For the 6 Months period ended September 30, 2021, the company's total income was Rs 980.6132 crore, against Rs 507.2582 crore in the previous year (YoY).
The net profit was at Rs 170.13 crore for the 6 months period ended September 30, 2021 compared to Rs 78.72 crore in the previous year (YoY).
On the performance D. Ram Reddy, Managing Director commented, “Post the swift weakening of COVID-19 pandemic across India, the overall demand for our product basket remained healthy despite the temporary reduction in demand for certain products from pharmaceutical clients on account of Chinese API KSM unavailability due to challenges in ocean freight logistics. The prices of some of the key raw material prices witnessed significant increase which impacted the operating margins of the business in the current quarter. However, the transition period of 3-4 weeks is now over, and we have started passing on the increase in cost prices to end customers. While anticipating favourable pricing and better product mix going ahead, we expect operating margins to inch upwards in the H2FY22, from the current levels.
During Q2FY22, the higher price of acetic acid gave us perfect opportunity to undertake the long pending activity of the de-bottlenecking exercise of our Acetonitrile plant. With this exercise now complete, the plant capacity has now increased from 9 TPD (tons per day) to 18 TPD and we now expect gradual ramp-up in capacity utilization in H2FY22. As disclosed in previous quarter, we also plan to undertake capex of approximately Rs. 70 to 80 crore, by using a different technology for additional Acetonitrile plant having capacity of 50 TPD, at our 90-acre Greenfield Project (Unit IV). This plant is likely to get commissioned during FY23.

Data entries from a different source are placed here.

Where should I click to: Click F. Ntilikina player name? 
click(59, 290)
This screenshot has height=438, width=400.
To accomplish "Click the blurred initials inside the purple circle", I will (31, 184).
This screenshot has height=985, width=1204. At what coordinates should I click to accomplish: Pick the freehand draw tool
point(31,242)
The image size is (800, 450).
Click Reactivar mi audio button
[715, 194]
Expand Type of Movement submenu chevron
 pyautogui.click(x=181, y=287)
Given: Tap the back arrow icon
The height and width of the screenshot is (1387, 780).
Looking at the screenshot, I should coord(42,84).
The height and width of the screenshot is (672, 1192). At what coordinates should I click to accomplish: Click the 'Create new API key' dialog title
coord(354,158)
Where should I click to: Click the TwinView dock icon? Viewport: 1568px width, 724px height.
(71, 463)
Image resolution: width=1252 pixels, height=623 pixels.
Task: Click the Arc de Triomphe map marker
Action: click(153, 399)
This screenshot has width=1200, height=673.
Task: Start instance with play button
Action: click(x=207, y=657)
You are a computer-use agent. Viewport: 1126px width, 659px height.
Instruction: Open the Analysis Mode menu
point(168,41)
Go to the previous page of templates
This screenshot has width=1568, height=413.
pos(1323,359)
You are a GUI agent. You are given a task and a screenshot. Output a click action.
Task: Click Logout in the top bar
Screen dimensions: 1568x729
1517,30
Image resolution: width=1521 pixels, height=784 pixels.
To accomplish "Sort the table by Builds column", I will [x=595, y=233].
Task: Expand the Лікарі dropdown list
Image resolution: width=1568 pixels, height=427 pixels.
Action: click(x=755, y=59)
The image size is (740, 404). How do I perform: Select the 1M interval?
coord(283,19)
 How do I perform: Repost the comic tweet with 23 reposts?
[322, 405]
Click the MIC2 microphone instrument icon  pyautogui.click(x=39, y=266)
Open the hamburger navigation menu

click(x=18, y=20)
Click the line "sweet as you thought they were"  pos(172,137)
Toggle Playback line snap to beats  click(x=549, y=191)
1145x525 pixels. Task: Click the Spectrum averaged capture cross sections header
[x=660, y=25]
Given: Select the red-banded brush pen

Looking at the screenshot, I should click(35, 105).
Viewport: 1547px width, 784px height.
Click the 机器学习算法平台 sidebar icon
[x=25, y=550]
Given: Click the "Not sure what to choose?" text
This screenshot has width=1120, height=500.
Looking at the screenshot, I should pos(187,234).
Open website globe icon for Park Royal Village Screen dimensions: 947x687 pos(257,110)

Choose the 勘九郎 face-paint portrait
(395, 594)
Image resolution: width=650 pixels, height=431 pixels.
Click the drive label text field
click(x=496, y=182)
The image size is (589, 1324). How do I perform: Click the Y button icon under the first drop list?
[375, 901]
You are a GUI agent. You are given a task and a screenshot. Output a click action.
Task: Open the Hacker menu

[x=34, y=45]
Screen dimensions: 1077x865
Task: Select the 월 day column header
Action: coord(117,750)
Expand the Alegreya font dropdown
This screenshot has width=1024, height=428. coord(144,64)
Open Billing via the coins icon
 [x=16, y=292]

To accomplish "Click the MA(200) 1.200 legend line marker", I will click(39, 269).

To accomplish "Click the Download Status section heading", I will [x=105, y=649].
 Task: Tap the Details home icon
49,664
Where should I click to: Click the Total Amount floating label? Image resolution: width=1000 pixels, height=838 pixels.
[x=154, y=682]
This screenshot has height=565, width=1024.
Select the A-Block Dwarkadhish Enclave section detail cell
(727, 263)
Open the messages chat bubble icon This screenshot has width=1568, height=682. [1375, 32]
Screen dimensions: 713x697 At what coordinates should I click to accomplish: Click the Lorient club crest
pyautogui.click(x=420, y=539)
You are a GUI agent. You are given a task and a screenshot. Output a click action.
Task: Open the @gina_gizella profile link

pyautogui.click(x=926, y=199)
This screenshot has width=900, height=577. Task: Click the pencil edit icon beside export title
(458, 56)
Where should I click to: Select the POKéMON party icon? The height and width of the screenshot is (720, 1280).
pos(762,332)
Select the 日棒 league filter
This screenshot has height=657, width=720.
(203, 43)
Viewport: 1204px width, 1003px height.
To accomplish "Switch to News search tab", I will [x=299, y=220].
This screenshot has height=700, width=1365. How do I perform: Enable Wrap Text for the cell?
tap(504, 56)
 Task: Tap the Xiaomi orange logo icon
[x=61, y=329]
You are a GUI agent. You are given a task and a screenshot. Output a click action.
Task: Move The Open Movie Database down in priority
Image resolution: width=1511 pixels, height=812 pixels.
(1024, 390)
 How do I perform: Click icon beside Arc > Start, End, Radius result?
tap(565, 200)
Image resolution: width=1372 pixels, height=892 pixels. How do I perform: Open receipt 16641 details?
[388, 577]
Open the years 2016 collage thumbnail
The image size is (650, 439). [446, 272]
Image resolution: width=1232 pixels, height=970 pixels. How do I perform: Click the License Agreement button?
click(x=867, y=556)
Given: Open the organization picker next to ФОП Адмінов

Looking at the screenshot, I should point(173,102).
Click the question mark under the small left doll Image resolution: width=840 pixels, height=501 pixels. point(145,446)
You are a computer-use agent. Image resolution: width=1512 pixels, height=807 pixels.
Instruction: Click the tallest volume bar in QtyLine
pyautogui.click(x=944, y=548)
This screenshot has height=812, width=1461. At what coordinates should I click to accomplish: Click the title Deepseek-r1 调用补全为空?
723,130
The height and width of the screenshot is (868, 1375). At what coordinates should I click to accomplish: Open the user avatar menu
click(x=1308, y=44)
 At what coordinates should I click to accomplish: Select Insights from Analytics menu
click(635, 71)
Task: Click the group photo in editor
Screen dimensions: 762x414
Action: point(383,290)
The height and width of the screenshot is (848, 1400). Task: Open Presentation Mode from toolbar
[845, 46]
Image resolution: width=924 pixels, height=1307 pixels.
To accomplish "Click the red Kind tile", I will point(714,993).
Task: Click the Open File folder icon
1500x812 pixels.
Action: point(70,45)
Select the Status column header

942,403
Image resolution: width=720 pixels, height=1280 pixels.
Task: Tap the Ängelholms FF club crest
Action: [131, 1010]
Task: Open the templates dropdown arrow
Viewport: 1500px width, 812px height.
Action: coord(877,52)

We had to shut down our DMF plant in the first week of October 2021 due to a small incident which had led to minor leakages. We took this opportunity to also undertake debottlenecking exercise which will enhance the operating capacity of the plant from present 50 TPD to 75 TPD. We expect the DMF plant to re-commence operations within first week of November 2021. The capacity utilization of DMF plant was about 53% in Q2FY22 and 37% in H1FY22 (versus 35% in FY21) and we expect the capacity utilization to steadily increase on account of robust demand and continued higher price realisations.
Our subsidiary company – Balaji Specialty Chemicals Private Ltd. – continues to witness robust demand and higher price realization for its products. The capacity utilization increased from 42% in Q1FY22 to 67% in Q2FY22 with average production of 1,675 tons per month in the second quarter. The subsidiary company has been facing shortage of raw materials which is imported. Upon smoother accessibility to the raw materials in coming quarters, we expect rapid increase in capacity utilization in H2FY22 and over the next fiscal year. We also aim to increase the share of exports from our subsidiary plant to about 25-30% going forward from about 15% in H1FY22.
We shall continue to witness improved demand across our product portfolio as the dependability on Indian pharma and agrochemicals industry increases on account of ‘China Plus One’ business strategy being adopted by western companies. Our thrust remains to expand our portfolio of key derivative products alongside entering newer specialty chemicals to gain from both vertical integration and operating efficiencies.”